Lissa purses her lips. 'No, of course not, but the Deepest Dark's a bloody odd choice.'

Lissa's been there. She wasn't alive at the time. I don't know how much she remembers, but she certainly doesn't look too keen to return.

I shrug. 'It was her decision.'

'Don't let Suzanne Whitman make your decisions for you.'

'I won't. No one makes decisions for me but me. You're starting to sound like you don't like her.'

'I don't.'

'And why's that?'

Lissa rolls away and pulls the sheets over her head. Then reaches out and switches off the light. 'I need to sleep,' she says. The shift to the Deepest Dark is a blazing supernova of agony in my skull.

It's really that bad.

I arrive bent over and coughing. Desperate as I am not to show any weakness, it's as good as I can do.

It's a moment until I'm aware of my surroundings.

The creaking of the One Tree permeates everything because, in a way, the One Tree is everything in the Underworld and the Deepest Dark.
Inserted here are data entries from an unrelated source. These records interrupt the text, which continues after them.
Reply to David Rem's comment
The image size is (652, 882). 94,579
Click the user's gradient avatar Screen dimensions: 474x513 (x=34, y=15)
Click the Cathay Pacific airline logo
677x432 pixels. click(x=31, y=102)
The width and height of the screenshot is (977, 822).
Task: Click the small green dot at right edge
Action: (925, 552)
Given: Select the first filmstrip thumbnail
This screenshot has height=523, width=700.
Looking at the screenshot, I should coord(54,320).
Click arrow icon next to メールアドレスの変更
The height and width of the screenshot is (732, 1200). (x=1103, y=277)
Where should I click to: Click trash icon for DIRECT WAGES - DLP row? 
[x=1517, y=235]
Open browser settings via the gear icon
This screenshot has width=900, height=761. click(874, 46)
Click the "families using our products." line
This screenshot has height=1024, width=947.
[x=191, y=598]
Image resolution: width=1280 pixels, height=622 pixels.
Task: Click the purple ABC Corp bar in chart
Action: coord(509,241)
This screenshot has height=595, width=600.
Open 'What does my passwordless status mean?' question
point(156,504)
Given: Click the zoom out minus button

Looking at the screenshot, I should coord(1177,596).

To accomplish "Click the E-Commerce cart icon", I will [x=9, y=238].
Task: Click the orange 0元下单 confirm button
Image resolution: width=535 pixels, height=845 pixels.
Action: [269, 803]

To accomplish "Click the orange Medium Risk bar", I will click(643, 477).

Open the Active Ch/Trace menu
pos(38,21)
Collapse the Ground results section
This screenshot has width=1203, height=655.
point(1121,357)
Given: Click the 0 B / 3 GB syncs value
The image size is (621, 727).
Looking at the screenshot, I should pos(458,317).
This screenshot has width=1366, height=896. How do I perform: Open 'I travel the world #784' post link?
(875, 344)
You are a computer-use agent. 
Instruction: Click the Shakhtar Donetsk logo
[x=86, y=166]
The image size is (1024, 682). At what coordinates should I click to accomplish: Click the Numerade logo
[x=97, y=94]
The sound rises to us through the dark soil beneath our feet, it builds in my bones. To say that it is loud is to emphasise one aspect of it to the detriment of everything else. It is a sound against which every other sound is registered.

And this place is hardly silent. The dead whisper here, a breathy, scratchy, continuous whispering. They release their last secrets before ascending into a greater secret above.

Up and down are relative in the Deepest Dark. Around us, through dust and soil that comes directly from the Underworld, wend the root tips of the One Tree: each is the width of my thigh. In the Deepest Dark we are beneath Hell itself. The air smells of blood, ash and humus. It's a back of the throat kind of bouquet. Not the best thing when you're already gagging.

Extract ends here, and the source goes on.